● **SÉRIE DE TÂCHES**:
• a. Répondez à ces questions d'après le texte :
(i) Combien de psychiatres compte le pays entier, selon la volontaire VSO ?
(ii) À quelle heure commence l'insomnie racontée dans « Semaine six » ?
(iii) Comment la moustiquaire est-elle solidifiée ?
• b. Poursuivez le texte sur l'insomnie nocturne et les deux mouches, à partir de sa dernière phrase.

Revenons à la santé mentale. Une volontaire VSO de la région de l’ouest du pays travaille dans un centre d’hébergement pour personnes ayant des problèmes de santé mentale.  On les accueille, les soulage de leurs chaines et leur offrons un milieu un peu plus convenable. 
Deux psychiatres pour tout le pays m’a-t-elle dit.  Lors de leur visite, ils prescrivent massivement et la dose est diminuée tranquillement jusqu’à l’équilibre parfait.  L'infirmière fera cette partie du travail.
À cet endroit, c’est un peu comme au Québec, la camisole chimique et un «semblant» d’aile psychiatrique orchestrés par une infirmière dévouée et un désir de changement. Un projet où VSO s’implique activement.
Mais, vous savez, les gens d’ici ayant des problèmes de santé mentale ne sont pas tous en prison. La plupart sont laissés à eux-mêmes, se retrouvant alors à mendier dans leur période plus critique ou encore…À attraper la crinière ou le cou d’une volontaire VSO…
Bref, notre pauvre agresseur a eu de la chance, il est reparti avec son butin et nous espérons que la femme qui l’a rendu fou a mis fin à son sortilège.
Nous lui recommandons de se tenir loin des femmes…Toutes les femmes…Qui sait lesquelles sont sorcière...
J’apprendrai la sorcellerie…Les mâles du Québec n’ont qu’à bien se tenir…Fils inclus…


vendredi 18 février 2011

Semaine six

Bzzzzzz…
Un peu plus de légèreté cette semaine…Moi seul...Avec un peu de Cameroun…
02h30 du matin.  Je ne peux me rendormir.  Je pense à tout, à vous, à eux, au quotidien, enfin…Le sommeil m’a quitté, comme ça, sans prévenir.
Soudain, un bruit d’ailes qui frappent l’air. Du calibre…Un bimoteur, plus fort encore, je dirais deux turbos…Des énormes turbos. 
Je solidifie mon moustiquaire. Je le serre sous mon matelas en faisant le tour rapidement et efficacement.  Hors de question que ce bruyant émetteur et moi cohabitions sous le même toit.
Mais qu’est-ce que c’est ? Tout bien réfléchi, quoi d’autres que deux simples mouches que nous rencontrons un peu partout qui s’accouplent, comme ça, en plein cœur de la nuit et qui ont pris leur envol. Leur fortissimo est convaincant, il s’agit d’une séance de fornication et elles sont sur le point d’atteindre le coït.

● **CONTENU DES DONNÉES**:
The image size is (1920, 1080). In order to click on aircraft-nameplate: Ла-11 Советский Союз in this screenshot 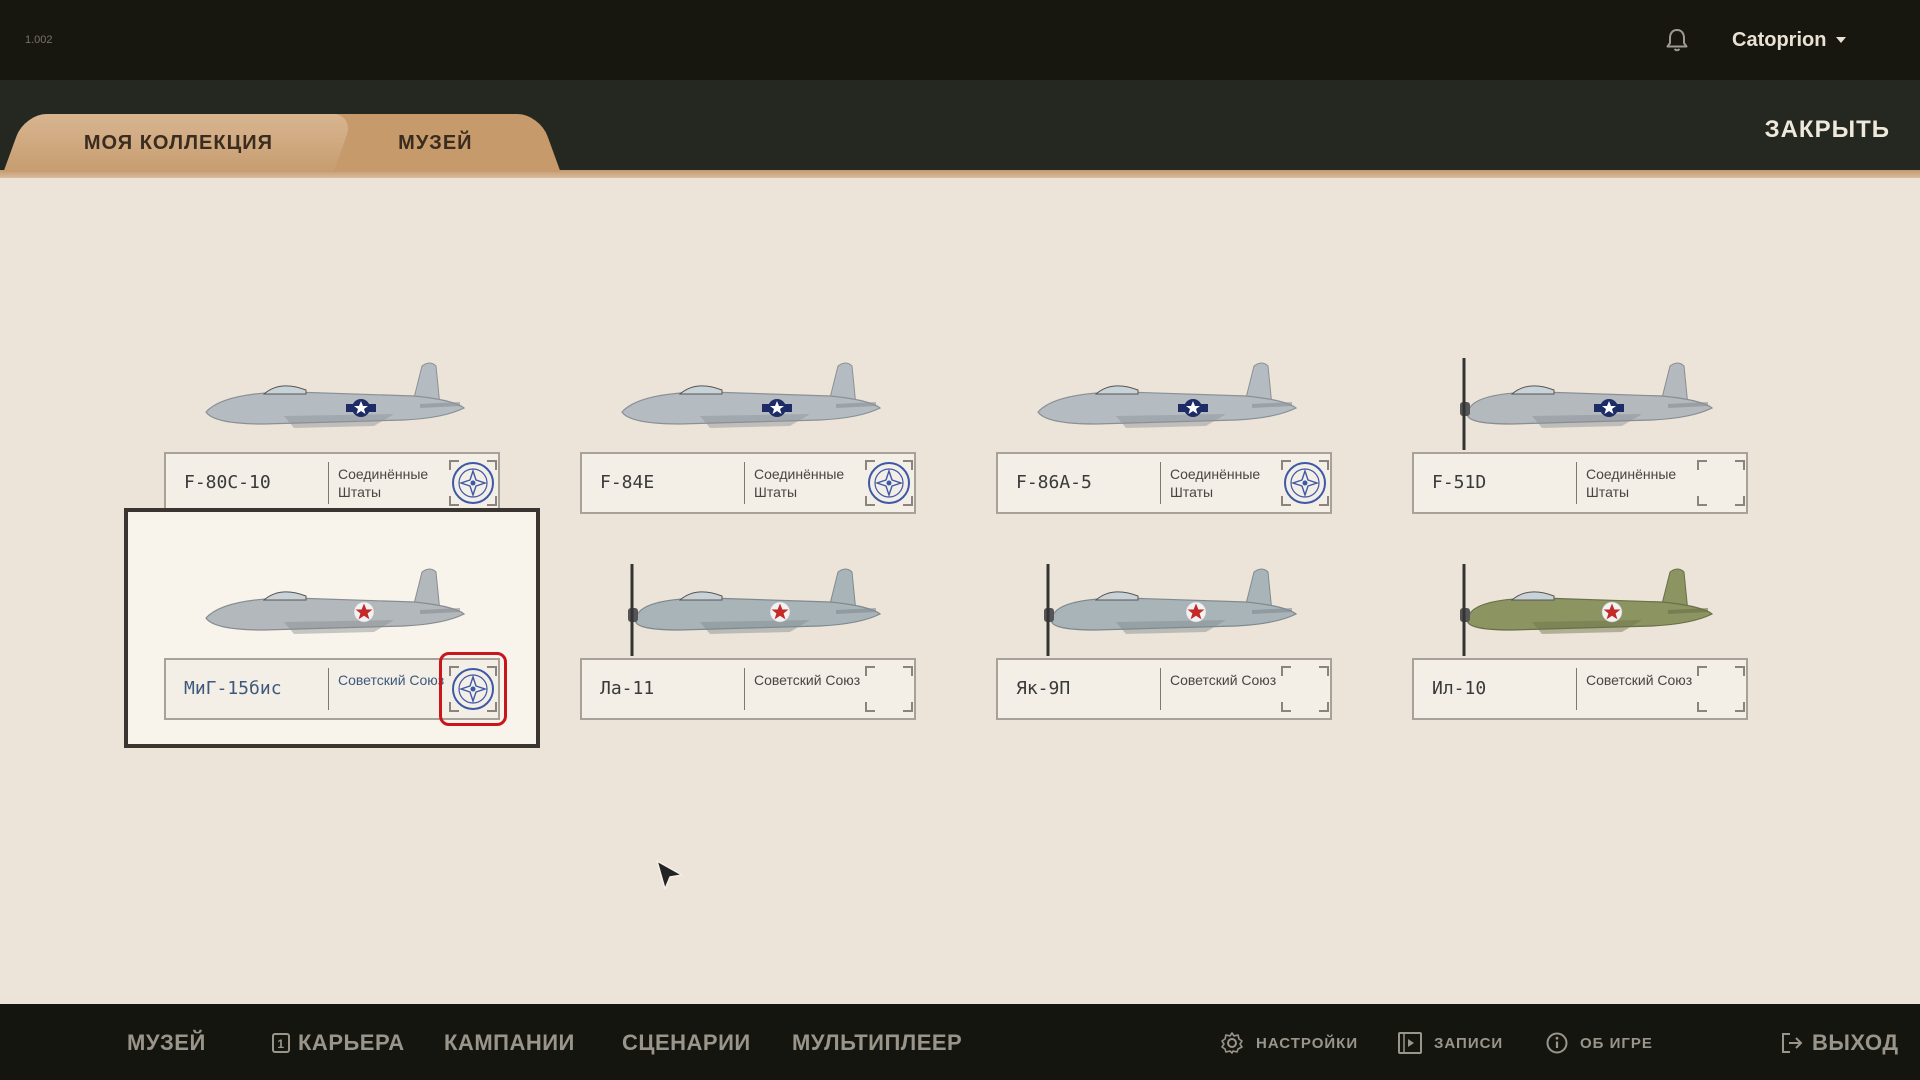, I will do `click(748, 689)`.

● **RÉPONSES PAR TÂCHE**:
• a.
(i) Deux.
(ii) À 02h30 du matin.
(iii) On la serre sous le matelas en faisant le tour rapidement et efficacement.

• b.
Vous savez, ces mouches n’ont aucune pudeur, ils s’envoient en l’air partout, n’importe quand, n’importe comment, avec n’importe qui, sans aucune règle…Et sans condom j’en suis certaine…Moi qui travaille à la lutte au VIH…Ces mouches sont effrontées.
Et puis, plus un bruit. La forme noire s’est déposée sur une de mes blouses accrochée sur le pôle du rideau qui sépare ma chambre de la salle d’eau où se trouvent la douche et le lavabo. 
Dans la pénombre, j’ai pu voir le format, plus gros que nature alors, j’ai conclu que ma chambre était réellement devenue l’alcôve de deux mouches qui ont oublié que j’étais là. C’est chez moi qu’on se multiplie, c’est chez moi qu’on se courtise, qu’on se séduit, qu’on se conte fleurette et, qu’on se réjouit de jouir.  Imaginez, je demeure toujours chez les sœurs.
«C’est grave» comme le disent souvent les Camerounais.
Et puis non, tant mieux pour eux mais le fruit de leur concupiscence doit naître et vivre ou survivre ailleurs.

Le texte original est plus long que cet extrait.